Records from a data source:
──────────

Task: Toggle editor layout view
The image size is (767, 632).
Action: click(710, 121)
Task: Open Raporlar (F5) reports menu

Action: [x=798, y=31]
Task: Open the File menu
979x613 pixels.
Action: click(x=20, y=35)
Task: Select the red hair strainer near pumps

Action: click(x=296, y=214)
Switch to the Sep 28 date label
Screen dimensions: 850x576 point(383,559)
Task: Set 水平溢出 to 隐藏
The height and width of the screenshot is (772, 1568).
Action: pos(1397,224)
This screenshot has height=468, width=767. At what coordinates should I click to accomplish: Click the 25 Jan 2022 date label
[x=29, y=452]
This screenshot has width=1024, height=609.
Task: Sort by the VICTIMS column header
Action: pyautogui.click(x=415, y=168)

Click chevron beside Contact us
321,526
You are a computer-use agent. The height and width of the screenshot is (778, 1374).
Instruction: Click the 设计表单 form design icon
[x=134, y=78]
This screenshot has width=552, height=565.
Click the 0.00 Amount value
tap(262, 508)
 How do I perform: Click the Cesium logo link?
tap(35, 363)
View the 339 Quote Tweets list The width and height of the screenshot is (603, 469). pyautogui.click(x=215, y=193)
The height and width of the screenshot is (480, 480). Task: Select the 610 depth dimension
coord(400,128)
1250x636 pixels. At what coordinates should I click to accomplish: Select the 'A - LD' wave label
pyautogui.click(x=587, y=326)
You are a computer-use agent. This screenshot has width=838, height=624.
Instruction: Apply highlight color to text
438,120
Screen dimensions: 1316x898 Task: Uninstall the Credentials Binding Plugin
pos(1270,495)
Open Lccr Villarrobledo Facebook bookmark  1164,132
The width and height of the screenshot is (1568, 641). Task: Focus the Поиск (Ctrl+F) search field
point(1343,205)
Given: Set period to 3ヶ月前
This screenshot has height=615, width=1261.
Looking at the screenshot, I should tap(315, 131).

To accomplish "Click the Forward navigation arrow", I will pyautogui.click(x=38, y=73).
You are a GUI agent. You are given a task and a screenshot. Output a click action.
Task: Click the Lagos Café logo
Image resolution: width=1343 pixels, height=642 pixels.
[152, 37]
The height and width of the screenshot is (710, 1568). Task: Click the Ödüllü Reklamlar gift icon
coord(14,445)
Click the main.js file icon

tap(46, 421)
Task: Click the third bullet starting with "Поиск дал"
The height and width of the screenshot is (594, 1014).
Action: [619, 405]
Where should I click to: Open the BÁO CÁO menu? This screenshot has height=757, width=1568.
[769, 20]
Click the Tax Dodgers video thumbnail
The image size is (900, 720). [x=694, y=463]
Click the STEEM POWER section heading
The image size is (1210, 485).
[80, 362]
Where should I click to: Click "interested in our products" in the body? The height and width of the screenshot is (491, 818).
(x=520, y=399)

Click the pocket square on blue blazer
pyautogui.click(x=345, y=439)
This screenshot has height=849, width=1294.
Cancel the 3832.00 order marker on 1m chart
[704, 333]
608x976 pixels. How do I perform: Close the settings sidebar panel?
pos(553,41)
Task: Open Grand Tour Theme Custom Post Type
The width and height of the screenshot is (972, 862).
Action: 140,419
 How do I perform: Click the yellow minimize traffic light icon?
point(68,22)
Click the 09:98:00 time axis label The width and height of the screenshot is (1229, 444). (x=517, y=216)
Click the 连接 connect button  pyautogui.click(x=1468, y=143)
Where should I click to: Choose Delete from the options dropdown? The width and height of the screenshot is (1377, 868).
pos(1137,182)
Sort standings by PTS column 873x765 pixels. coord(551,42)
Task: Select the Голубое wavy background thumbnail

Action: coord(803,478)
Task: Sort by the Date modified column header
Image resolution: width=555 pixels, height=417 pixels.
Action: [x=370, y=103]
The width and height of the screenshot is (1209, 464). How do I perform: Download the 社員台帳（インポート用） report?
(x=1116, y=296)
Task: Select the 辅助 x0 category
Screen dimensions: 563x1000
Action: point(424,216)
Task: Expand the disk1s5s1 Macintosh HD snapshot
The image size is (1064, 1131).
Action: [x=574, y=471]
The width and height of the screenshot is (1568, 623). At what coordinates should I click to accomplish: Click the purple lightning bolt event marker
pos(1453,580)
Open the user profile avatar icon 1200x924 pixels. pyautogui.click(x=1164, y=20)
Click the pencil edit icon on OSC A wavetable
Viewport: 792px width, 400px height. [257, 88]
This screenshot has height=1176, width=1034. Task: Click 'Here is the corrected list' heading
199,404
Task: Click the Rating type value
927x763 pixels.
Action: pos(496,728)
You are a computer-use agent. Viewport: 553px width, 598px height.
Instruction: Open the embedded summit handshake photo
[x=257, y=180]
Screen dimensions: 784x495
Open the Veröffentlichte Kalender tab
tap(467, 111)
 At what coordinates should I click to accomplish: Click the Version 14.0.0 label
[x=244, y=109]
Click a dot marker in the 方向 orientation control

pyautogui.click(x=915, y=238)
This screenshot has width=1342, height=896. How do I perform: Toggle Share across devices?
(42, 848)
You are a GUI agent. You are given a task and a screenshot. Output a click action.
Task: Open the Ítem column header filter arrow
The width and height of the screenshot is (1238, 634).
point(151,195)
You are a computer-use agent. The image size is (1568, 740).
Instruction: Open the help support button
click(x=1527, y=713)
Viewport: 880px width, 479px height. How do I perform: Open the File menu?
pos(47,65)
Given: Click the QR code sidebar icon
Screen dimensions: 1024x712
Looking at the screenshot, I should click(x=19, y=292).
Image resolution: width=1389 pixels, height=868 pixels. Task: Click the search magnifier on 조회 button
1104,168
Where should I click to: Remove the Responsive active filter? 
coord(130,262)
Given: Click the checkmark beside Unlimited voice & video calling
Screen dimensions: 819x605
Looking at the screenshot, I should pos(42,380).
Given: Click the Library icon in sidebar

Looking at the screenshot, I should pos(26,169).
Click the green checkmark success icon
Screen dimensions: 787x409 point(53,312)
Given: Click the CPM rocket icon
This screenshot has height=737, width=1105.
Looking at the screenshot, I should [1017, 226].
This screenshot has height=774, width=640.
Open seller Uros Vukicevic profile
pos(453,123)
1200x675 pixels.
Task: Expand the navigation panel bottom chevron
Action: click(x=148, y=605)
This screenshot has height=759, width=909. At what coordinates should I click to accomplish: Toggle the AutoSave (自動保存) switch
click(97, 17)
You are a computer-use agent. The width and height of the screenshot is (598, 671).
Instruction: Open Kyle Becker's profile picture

──────────

To do: Find the word "arrow" in the data and show each line that holds it.

Result for this exercise:
To accomplish "Click the Forward navigation arrow", I will pyautogui.click(x=38, y=73).
Task: Open the Ítem column header filter arrow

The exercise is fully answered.